-- Selected extract --
- - -

The Manhasset–Lakeville Water District (MLVWD) is a public water utility district serving a large portion of Nassau County, on Long Island, in New York, United States.

History 
The Manhasset–Lakeville Water District was founded in 1911, thus making it one of the oldest public water suppliers on all of Long Island.

In 1958, voters in the district voted against a controversial proposal to add fluoride to the district's water supply.

In the 2010s, the MLVWD replaced the Munsey Park Water Tower with a newer, more efficient one.

Communities served 
The Manhasset–Lakeville Water District serves the following communities:

 Flower Hill (part, with the Port Washington Water District and the Roslyn Water District)
 Great Neck Plaza (part, with the Water Authority of Great Neck North)
 Lake Success
 Manhasset
 Manhasset Hills (part, with the Garden City Park Water District)
 Munsey Park
 North Hills (part, with the Garden City Park Water District, the Roslyn Water District, and the Western Nassau Water Authority)

- - -

-- Record extracts --

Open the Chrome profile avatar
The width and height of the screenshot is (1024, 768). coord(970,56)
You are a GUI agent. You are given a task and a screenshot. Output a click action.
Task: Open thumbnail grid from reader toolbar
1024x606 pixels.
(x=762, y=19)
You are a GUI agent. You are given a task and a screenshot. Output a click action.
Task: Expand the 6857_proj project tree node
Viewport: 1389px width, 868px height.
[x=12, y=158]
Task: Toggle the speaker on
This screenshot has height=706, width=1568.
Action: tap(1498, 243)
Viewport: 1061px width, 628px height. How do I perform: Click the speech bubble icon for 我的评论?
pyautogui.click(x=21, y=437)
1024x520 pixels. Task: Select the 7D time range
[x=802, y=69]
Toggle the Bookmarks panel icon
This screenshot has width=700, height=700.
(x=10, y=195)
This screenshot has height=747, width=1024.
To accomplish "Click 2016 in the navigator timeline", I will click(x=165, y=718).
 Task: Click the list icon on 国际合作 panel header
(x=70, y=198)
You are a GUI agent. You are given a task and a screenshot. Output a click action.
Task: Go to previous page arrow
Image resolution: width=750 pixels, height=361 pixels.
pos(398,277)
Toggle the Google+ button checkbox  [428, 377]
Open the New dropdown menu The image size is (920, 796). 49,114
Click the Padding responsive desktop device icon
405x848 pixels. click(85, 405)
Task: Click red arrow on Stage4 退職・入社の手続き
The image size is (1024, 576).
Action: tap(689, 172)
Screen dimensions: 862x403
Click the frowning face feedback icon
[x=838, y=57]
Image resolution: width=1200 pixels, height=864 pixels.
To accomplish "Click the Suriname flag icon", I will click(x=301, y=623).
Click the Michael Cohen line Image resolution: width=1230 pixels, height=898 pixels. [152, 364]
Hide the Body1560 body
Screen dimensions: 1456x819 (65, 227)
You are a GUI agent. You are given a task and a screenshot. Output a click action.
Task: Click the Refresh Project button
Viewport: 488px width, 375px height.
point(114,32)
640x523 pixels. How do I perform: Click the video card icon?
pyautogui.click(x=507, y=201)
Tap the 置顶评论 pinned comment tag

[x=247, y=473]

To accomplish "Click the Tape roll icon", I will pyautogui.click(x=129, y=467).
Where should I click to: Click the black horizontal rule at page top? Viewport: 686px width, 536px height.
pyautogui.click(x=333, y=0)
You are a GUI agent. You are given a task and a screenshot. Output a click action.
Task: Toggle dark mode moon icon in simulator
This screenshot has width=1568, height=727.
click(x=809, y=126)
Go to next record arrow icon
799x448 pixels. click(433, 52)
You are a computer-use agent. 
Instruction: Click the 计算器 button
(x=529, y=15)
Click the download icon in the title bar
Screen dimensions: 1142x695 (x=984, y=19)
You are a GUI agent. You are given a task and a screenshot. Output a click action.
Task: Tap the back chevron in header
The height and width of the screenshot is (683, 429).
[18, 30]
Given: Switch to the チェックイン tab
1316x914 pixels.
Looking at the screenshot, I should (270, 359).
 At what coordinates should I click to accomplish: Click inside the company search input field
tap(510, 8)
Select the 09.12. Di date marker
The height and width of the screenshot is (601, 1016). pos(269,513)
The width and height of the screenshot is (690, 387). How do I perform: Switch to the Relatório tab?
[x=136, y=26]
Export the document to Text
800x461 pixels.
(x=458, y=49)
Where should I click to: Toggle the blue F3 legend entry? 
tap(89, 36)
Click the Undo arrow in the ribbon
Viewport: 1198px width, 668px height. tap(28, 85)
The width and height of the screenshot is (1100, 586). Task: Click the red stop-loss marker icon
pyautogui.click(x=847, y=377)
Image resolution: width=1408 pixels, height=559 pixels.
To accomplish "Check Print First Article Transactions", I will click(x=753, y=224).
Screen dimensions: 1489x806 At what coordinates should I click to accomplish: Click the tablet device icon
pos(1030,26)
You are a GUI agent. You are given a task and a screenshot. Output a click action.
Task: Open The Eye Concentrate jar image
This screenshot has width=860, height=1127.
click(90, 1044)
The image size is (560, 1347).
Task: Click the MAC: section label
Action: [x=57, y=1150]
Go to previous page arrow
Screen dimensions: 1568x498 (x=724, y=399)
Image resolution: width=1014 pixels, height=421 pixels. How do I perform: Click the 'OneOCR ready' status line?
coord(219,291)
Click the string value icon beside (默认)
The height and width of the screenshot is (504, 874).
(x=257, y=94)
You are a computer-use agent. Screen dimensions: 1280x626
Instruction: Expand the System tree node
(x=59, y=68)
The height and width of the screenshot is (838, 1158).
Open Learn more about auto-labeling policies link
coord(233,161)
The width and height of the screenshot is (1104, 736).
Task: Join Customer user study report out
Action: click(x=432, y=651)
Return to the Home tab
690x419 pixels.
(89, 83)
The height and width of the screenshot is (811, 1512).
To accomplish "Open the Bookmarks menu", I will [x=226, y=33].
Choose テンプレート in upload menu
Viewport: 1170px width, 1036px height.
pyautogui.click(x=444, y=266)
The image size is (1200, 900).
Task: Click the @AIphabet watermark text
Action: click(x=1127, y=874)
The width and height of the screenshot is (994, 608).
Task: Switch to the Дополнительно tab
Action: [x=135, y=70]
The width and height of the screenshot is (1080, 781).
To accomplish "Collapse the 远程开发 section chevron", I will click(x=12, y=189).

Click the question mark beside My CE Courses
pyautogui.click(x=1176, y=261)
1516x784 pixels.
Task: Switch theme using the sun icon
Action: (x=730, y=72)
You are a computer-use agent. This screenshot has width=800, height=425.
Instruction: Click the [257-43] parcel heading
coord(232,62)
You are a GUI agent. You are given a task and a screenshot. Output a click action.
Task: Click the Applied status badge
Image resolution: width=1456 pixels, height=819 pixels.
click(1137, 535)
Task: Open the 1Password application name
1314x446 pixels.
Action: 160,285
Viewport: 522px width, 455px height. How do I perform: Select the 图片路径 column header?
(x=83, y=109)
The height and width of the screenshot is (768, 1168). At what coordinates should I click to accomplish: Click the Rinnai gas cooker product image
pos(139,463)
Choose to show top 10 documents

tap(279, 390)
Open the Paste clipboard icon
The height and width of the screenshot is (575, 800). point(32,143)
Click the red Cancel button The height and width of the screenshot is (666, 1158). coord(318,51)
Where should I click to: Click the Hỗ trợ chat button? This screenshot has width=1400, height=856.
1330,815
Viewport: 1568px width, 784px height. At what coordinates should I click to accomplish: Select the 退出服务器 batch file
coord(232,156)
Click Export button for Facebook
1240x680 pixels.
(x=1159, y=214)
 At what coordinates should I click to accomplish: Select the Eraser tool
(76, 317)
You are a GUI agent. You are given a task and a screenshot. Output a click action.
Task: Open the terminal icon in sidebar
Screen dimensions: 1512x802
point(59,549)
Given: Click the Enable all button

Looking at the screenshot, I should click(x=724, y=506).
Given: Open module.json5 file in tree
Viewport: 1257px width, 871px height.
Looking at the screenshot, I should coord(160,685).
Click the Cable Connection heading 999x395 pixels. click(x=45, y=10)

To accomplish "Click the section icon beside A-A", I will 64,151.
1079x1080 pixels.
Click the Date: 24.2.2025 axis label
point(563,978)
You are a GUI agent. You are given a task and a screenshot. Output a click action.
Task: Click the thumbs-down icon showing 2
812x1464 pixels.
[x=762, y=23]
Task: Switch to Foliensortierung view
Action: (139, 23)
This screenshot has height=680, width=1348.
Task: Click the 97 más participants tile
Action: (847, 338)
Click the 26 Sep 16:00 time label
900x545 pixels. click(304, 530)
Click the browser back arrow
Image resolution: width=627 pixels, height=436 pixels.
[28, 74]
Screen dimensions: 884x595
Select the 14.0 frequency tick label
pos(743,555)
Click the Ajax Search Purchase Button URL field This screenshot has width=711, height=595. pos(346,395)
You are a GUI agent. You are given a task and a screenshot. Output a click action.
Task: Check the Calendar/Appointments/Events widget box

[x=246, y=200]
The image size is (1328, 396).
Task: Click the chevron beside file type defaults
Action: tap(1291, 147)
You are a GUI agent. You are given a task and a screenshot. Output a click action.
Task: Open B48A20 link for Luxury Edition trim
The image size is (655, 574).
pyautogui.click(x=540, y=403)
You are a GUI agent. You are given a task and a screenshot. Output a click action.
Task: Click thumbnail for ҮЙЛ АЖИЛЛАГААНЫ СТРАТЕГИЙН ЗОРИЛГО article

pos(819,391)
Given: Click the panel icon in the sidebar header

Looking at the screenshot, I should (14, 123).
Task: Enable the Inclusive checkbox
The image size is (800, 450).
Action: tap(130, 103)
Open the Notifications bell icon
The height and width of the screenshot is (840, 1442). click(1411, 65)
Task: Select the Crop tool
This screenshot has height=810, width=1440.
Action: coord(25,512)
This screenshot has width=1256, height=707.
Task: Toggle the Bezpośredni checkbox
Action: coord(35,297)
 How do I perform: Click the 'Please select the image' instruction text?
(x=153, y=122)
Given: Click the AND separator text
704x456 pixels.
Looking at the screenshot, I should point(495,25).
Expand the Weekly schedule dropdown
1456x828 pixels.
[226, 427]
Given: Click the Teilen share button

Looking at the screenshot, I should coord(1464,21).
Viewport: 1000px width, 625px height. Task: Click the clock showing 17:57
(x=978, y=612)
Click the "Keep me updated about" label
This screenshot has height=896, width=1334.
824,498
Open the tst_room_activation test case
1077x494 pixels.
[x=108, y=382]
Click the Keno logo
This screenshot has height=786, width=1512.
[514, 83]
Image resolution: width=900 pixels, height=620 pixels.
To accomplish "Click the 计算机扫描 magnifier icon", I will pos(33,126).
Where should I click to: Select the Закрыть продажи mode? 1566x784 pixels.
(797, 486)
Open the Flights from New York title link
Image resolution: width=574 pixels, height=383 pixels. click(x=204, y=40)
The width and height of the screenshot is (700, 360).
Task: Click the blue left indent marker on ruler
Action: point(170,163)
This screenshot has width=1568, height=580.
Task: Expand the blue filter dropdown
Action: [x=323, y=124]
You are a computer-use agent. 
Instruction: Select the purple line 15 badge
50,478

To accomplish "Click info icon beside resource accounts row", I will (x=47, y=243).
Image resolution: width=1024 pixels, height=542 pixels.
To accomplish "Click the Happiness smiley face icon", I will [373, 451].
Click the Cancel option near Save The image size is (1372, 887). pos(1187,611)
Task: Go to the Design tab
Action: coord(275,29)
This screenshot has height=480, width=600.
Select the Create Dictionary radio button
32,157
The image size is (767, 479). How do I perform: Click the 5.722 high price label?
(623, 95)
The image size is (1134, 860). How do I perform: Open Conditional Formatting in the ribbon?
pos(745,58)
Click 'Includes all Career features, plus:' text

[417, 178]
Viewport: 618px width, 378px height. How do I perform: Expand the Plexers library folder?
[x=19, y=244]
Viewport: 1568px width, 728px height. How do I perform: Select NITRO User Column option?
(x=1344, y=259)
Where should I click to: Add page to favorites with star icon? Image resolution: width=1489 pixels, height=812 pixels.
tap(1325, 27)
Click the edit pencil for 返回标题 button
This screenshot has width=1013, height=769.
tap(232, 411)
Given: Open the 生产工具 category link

- - -

-- Goal 1 --
According to the water district article, why is the Manhasset–Lakeville Water District one of the oldest public water suppliers on Long Island? Answer in one to three sentences.
-- Goal 2 --
In the water district article, in what year did voters in the district reject the proposal to add fluoride to its water supply?
-- Goal 3 --
Pick up the water district article from its last line and carry it on.

-- Exercise response 1 --
It is one of the oldest because it was founded in 1911.

-- Exercise response 2 --
1958

-- Exercise response 3 --
 North New Hyde Park (part, with the Garden City Park Water District and the Western Nassau Water Authority)
 Plandome Heights
 Plandome Manor (part, with the Port Washington Water District)
 Russell Gardens
 Strathmore
 Thomaston (part, with the Water Authority of Great Neck North)
 University Gardens

Gap in service 
The Village of Plandome is not served by the district, as the village maintains its own water system. This makes the Plandome Manor portion of the MLVWD separated from the rest of the district's system.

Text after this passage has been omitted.